Universities choose their own Nmax/Nmin interpretation of foreign scales, and some convert subject-by-subject rather than from the overall average. Use this tool to know where you stand and whether a programme's cut-off (NC) is realistic — then let uni-assist or the university's own office produce the binding number.

💡 Frequently Asked Questions

What is the Modified Bavarian Formula?+

The official German method for converting foreign grades: x = 1 + 3 × (Nmax − Nd) ÷ (Nmax − Nmin), where Nmax is the best possible grade, Nmin the pass mark, and Nd your grade. The result lands on Germany's 1.0 (best) to 4.0 (pass) scale. It's used by uni-assist and virtually all German universities.
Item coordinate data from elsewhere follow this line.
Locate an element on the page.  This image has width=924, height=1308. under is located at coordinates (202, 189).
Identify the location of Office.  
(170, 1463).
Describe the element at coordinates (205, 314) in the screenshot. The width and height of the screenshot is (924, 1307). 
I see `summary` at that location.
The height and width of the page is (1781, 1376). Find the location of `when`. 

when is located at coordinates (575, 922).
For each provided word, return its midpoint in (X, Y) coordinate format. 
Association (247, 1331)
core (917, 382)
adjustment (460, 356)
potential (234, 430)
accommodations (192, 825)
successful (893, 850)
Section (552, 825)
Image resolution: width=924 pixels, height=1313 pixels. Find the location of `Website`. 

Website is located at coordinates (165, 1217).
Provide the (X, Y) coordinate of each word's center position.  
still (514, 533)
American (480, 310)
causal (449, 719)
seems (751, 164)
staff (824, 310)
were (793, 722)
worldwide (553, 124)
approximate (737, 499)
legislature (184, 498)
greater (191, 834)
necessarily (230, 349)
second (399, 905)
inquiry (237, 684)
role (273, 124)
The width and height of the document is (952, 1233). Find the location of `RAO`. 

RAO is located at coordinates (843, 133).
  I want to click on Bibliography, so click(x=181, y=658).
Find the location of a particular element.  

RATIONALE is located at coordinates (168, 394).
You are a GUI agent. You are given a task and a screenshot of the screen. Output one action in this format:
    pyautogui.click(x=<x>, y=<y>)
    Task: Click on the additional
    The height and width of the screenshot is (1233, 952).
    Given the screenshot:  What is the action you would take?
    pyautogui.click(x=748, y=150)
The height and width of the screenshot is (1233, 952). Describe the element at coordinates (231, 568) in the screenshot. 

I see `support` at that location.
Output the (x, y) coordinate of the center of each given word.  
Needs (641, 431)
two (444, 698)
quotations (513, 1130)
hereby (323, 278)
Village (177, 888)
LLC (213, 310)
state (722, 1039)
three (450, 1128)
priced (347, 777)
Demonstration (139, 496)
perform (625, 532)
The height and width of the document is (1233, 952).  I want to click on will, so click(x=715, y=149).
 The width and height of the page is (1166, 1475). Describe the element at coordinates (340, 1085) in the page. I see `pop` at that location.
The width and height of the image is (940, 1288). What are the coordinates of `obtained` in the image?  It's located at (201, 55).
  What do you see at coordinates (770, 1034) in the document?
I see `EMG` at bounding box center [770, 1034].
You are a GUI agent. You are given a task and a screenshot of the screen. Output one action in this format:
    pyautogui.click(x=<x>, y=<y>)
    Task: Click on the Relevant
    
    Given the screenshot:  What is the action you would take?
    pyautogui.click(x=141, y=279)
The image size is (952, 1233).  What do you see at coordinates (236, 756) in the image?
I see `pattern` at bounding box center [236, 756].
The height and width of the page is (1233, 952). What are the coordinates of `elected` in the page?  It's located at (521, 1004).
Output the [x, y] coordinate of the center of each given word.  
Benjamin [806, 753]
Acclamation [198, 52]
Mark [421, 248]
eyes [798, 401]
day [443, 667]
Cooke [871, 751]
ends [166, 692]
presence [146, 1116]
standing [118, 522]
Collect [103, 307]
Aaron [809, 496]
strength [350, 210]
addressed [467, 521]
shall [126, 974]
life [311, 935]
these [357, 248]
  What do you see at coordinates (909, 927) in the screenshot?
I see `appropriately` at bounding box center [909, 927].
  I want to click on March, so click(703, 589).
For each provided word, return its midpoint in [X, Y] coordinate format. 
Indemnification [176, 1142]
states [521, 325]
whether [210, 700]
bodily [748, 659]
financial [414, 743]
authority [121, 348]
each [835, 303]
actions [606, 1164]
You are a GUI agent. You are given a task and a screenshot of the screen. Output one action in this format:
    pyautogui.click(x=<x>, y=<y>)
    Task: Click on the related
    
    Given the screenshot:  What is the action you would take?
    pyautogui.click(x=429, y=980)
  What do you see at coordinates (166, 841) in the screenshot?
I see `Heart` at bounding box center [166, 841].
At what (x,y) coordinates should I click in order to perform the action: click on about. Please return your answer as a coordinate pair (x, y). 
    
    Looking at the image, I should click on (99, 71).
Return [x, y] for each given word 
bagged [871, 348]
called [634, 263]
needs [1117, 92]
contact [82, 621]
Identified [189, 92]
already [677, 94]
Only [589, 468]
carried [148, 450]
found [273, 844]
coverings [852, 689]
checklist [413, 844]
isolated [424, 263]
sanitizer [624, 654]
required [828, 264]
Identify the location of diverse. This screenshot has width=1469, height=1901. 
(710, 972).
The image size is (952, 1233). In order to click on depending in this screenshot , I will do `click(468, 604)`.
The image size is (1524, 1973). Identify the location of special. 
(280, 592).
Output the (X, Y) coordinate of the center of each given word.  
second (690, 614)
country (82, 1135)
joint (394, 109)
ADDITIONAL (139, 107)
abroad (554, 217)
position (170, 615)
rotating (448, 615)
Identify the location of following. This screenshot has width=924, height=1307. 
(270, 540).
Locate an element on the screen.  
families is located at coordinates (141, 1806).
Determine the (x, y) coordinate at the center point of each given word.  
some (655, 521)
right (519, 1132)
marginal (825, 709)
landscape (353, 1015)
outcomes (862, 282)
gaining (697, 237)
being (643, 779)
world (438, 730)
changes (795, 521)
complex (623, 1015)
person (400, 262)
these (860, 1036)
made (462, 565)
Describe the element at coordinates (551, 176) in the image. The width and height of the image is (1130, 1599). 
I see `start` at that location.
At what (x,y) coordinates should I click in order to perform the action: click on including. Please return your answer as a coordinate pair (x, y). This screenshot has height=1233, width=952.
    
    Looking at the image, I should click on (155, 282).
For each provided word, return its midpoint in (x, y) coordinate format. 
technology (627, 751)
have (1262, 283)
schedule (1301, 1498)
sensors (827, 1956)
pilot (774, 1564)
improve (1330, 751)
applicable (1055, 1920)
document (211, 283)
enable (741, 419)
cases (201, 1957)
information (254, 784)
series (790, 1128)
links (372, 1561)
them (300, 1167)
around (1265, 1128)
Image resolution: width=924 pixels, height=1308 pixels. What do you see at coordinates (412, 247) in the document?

Is a German grade of 2.5 good?+

Yes — 2.5 sits at the boundary of 'gut' (good) and is the typical admission requirement for many master's programmes. Grades of 1.x are excellent and needed for highly restricted courses. Remember the scale is inverted: lower numbers are better.

What percentage do I need for a German 1.0?+

A 1.0 requires scoring at (or above) your system's maximum in the formula — with a 100-max/50-pass scale, exactly 100%. A 90% converts to 1.6, and 95% to 1.3. Try your own numbers in the calculator to see the working.

Why does the pass mark (Nmin) change my result?+

The formula measures where you stand between pass and perfect. If pass is 50%, an 85% is 70% of the way up that range (grade 1.9); if pass is 40%, the same 85% is 75% of the way (grade 1.75). Always use the actual pass mark printed in your grading system.